[Opening Provided data section]

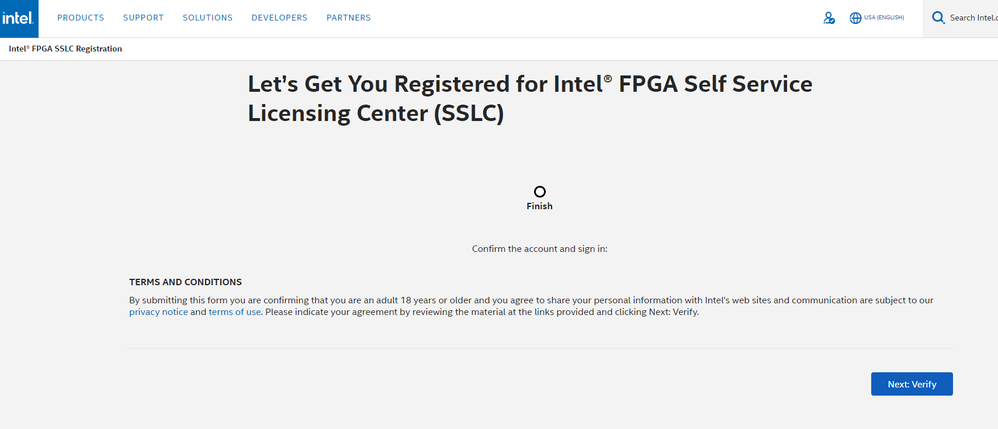
Task: Expand the Solutions menu
Action: pyautogui.click(x=207, y=18)
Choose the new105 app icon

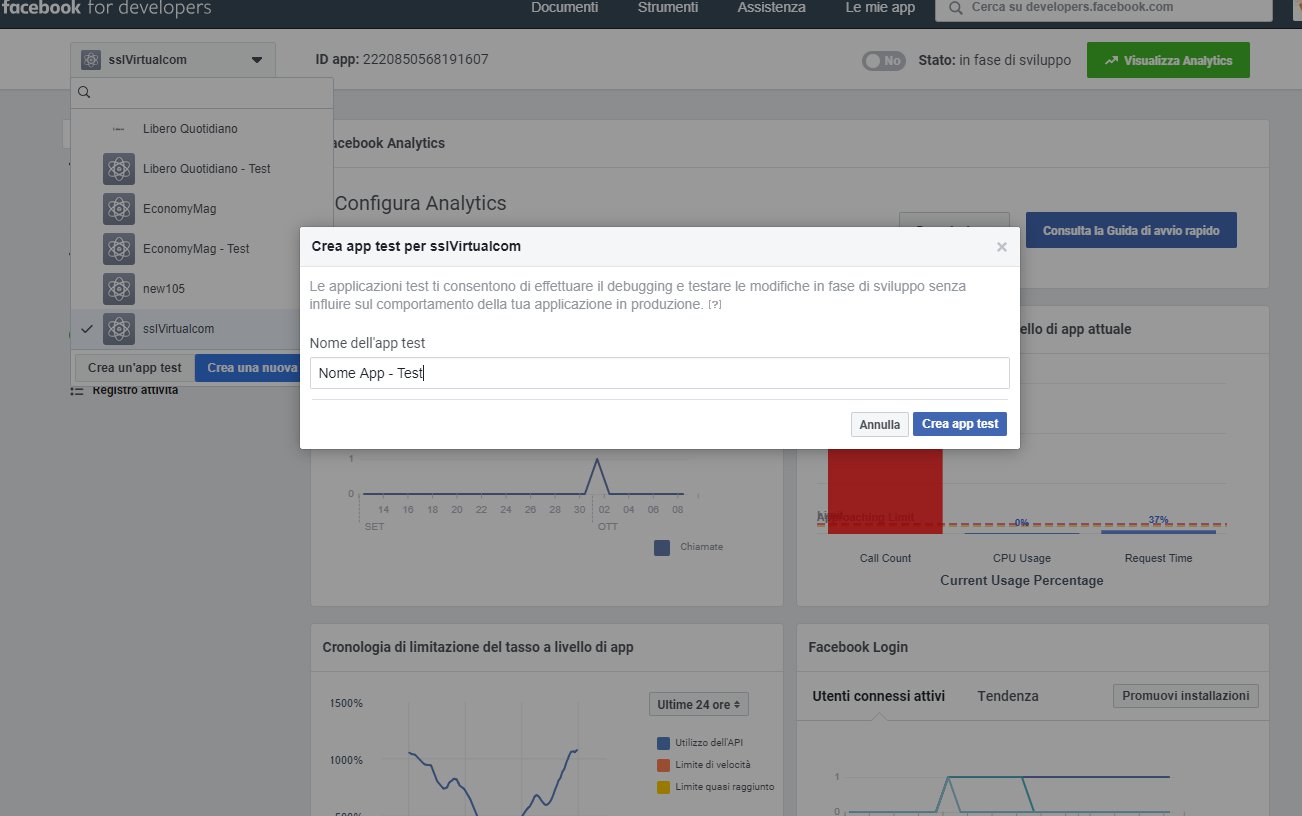[x=119, y=289]
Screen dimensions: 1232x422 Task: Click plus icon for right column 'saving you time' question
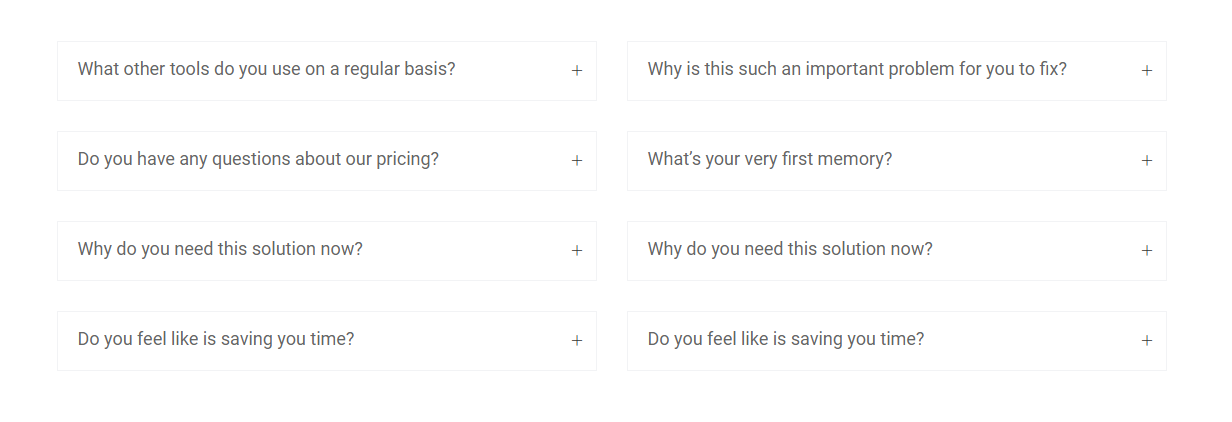click(x=1147, y=341)
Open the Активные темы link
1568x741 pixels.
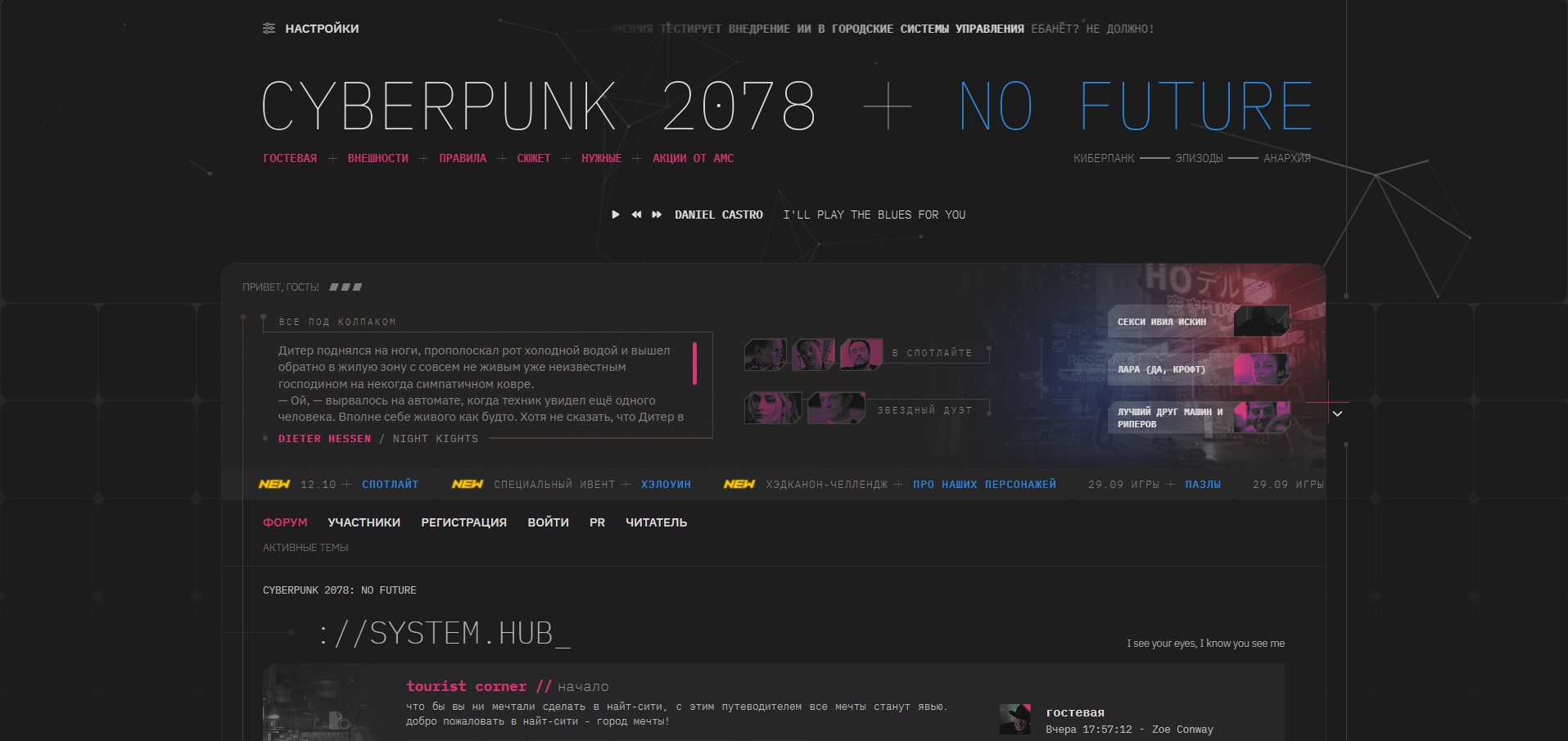click(305, 548)
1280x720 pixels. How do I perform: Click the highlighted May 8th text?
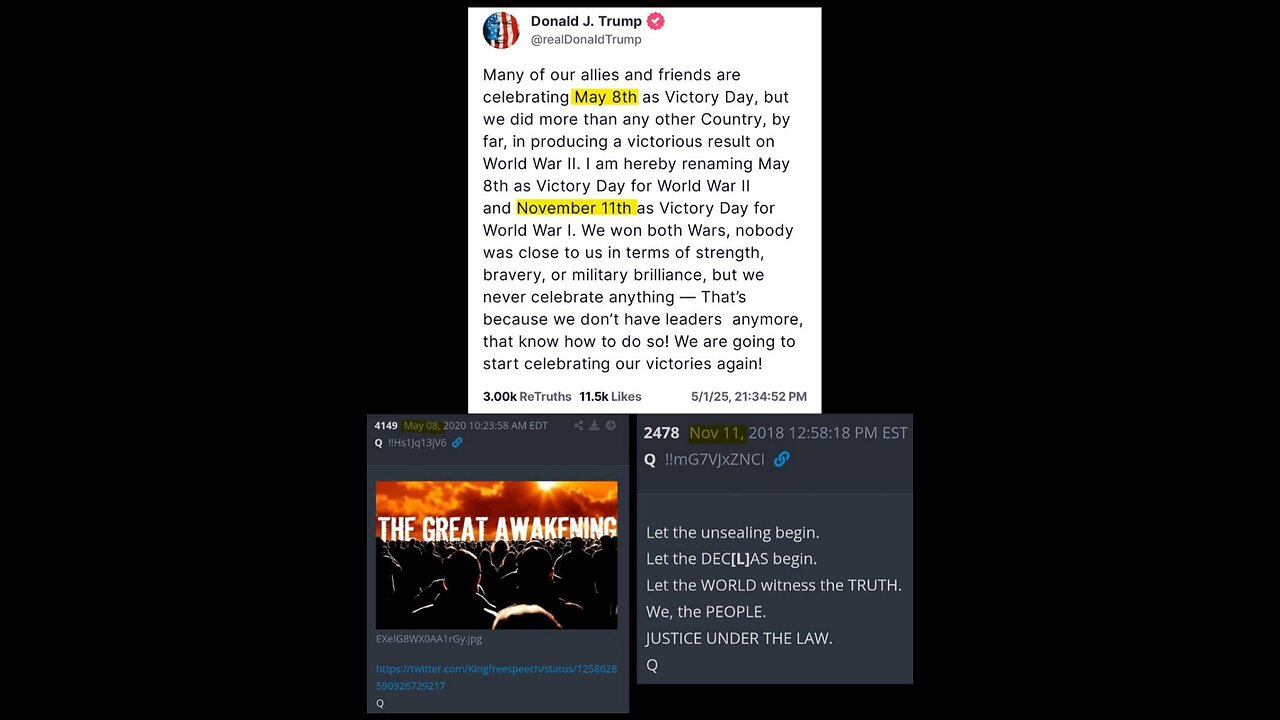(605, 97)
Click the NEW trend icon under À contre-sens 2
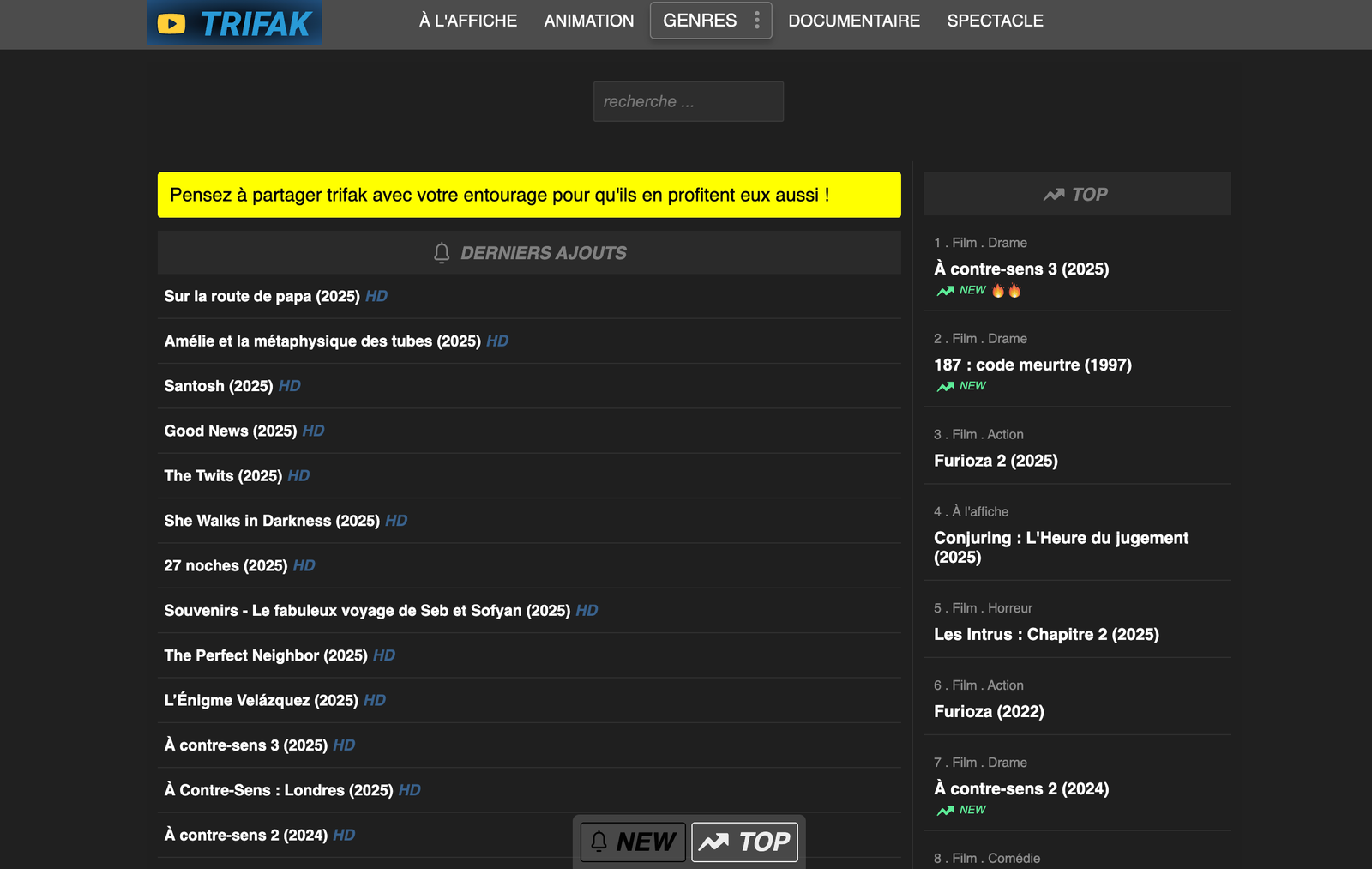Viewport: 1372px width, 869px height. pyautogui.click(x=945, y=811)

[Closing Provided data section]

* Assigned task:
Your answer should be the lines above from the one that contains "Choose the new105 app icon" through the last, set down exactly, with the pictures removed.

* Result:
Choose the new105 app icon

[x=119, y=289]
Screen dimensions: 1232x422 Task: Click plus icon for right column 'saving you time' question
click(x=1147, y=341)
Open the Активные темы link
1568x741 pixels.
click(305, 548)
1280x720 pixels. How do I perform: Click the highlighted May 8th text?
(605, 97)
Click the NEW trend icon under À contre-sens 2
Viewport: 1372px width, 869px height. pyautogui.click(x=945, y=811)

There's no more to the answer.